- [Tarefas a realizar]:
(1) Relacione as expressões que, segundo o trecho sobre políticas de concorrência, a doutrina nacional e a estrangeira empregam para designar as duas formas de atuação.
(2) Prossiga a redação do trecho sobre políticas de concorrência a partir da última frase apresentada.

As políticas públicas de concorrência, a serem delineadas, no Brasil, em conformidade com a Constituição Federal Brasileira (CFB) podem se materializar de duas formas: pela regulação da matéria concorrencial de um determinado setor diretamente por lei, ou pelo exercício do poder regulamentar (delegado também por lei); e pela prevenção (análise dos atos de concentração) e repressão de condutas anticompetitivas (processos administrativos), a ser implementada pela autoridade concorrencial – Conselho Administrativo de Defesa Econômica (Cade), nos termos da Lei nº 12.529/2011 (Lei Antitruste).

Encontra-se referência na doutrina nacional às expressões "regulação ativa" e "regulação passiva", e, na estrangeira, "ex-ante regulation" e "ex-post regulation", para designar essas duas formas de atuação.

A primeira se antecipa aos acontecimentos do mercado, prevendo os movimentos danosos à concorrência, que podem vir a acontecer, e a segunda ocorre quando as empresas já se encontram em vias de praticar o ato (de concentração), ou de forma corretiva, ou seja, a posteriori, quando potencial dano ao mercado decorrente da conduta anticompetitiva pode já ter ocorrido.

- [Material fornecido]:
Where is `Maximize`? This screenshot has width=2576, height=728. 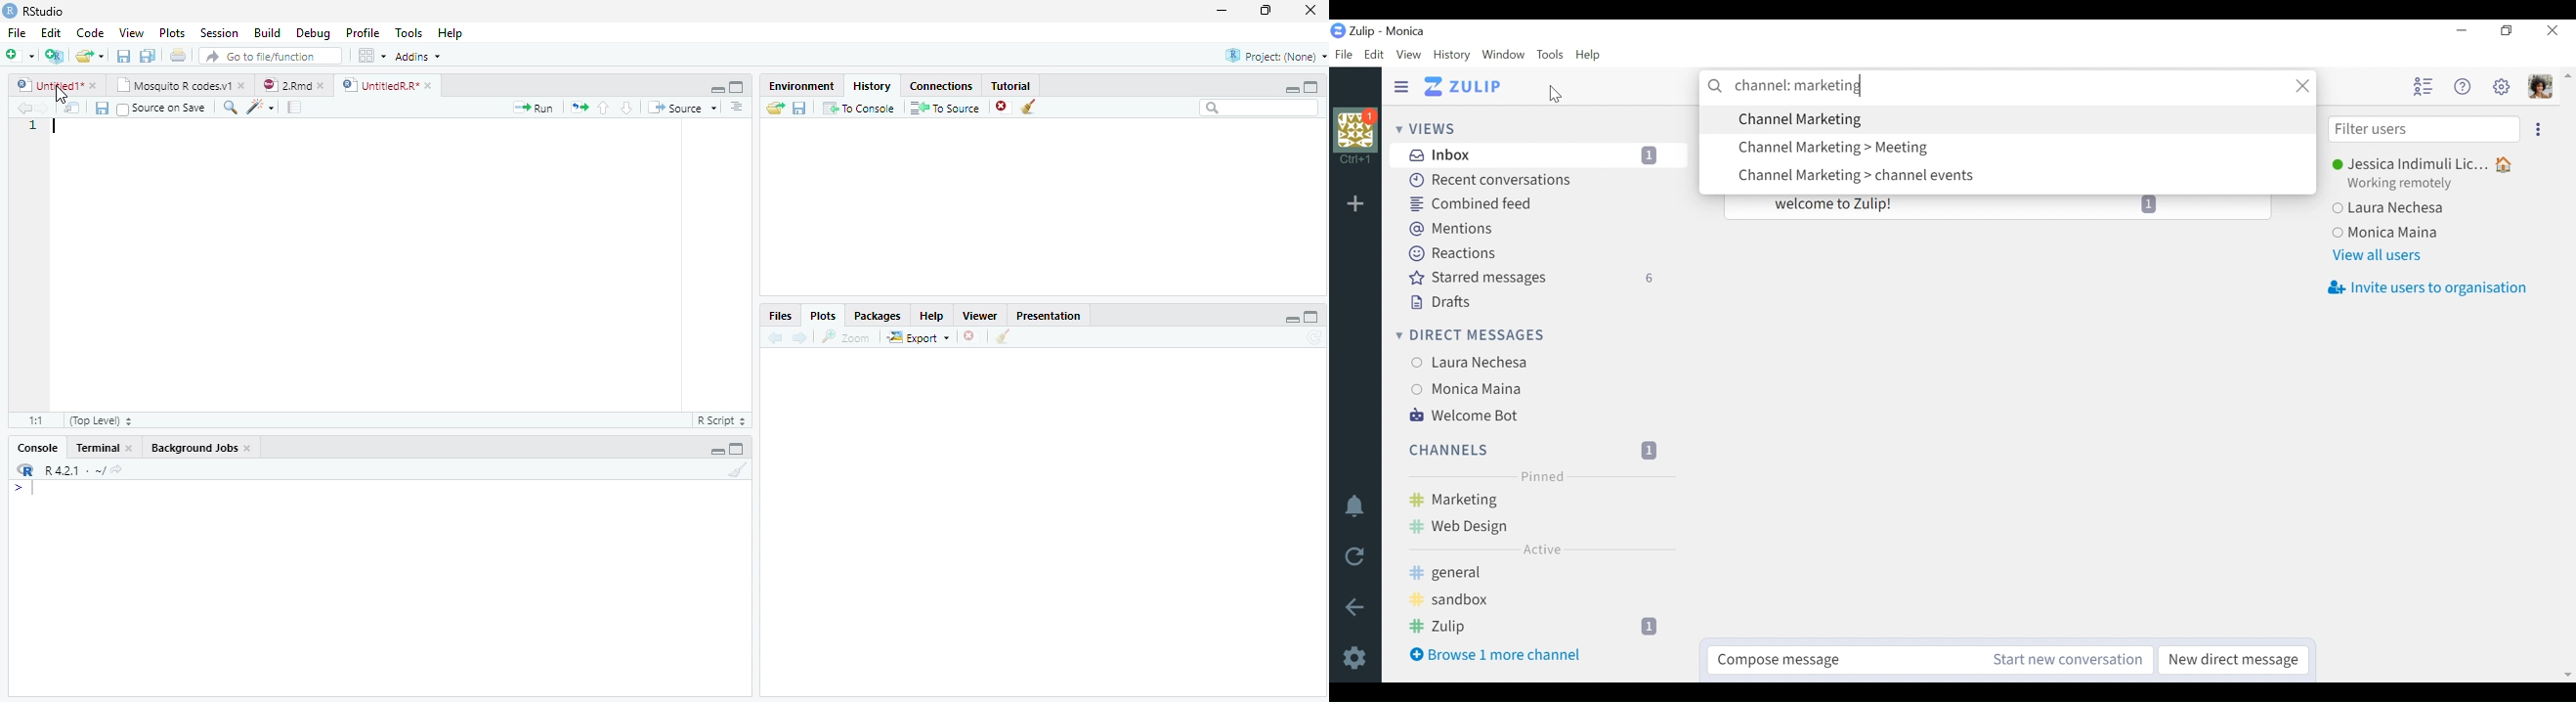 Maximize is located at coordinates (1267, 13).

- [Respostas por tarefa]:
(1) "regulação ativa", "regulação passiva", "ex-ante regulation" e "ex-post regulation"

(2)
Além disso, é também previsto em nosso ordenamento jurídico um importante instrumento de controle (preventivo e de eficácia) do estabelecimento dessas políticas públicas pelo modelo "ex-ante", que é a advocacia da concorrência, nem tão conhecido porque ainda pouco utilizado pela autoridade concorrencial doméstica.1

Da própria descrição dos modelos em si, já é possível antever que nenhum é perfeito, isto é, capaz de conduzir a uma política pública ideal, mas pretendemos mostrar que, em determinadas circunstâncias, um pode ser mais adequado do que o outro.

Este artigo tem por objetivo questionar a propriedade e a eficiência do estabelecimento de política pública concorrencial ex-ante em mercados da "nova economia" que foram afetados pelas inovações disruptivas.

A moldura legal da concorrência no Brasil

A República Federativa do Brasil tem como um de seus fundamentos a livre iniciativa (art. 1º, IV da CFB), desde que conformada a alguns princípios, dentre os quais se destaca o da livre concorrência (art. 170, IV da CFB). Ainda no texto constitucional há a previsão de lei que "reprimirá o abuso do poder econômico que vise à dominação dos mercados, à eliminação da concorrência e ao aumento arbitrário dos lucros" (artigo 173, parágrafo 4º), o que nos conduz à Lei Antitruste. Ela tem por objetivo precípuo dispor sobre a prevenção e a repressão às infrações contra a ordem econômica, pouco alterando a lei que a antecedeu (Lei nº 8.884/1994) no que diz respeito aos critérios de determinação da ilicitude das condutas empresariais.

A Lei Antitruste determina configurarem infração à ordem econômica os atos "sob qualquer forma manifestados, que tenham por objeto ou possam produzir os seguintes efeitos, ainda que não sejam alcançados: (i) limitar, falsear ou de qualquer forma prejudicar a livre concorrência ou a livre iniciativa; (ii) dominar mercado relevante de bens ou serviços; (iii) aumentar arbitrariamente os lucros; e (iv) exercer de forma abusiva posição dominante (artigo 36, caput).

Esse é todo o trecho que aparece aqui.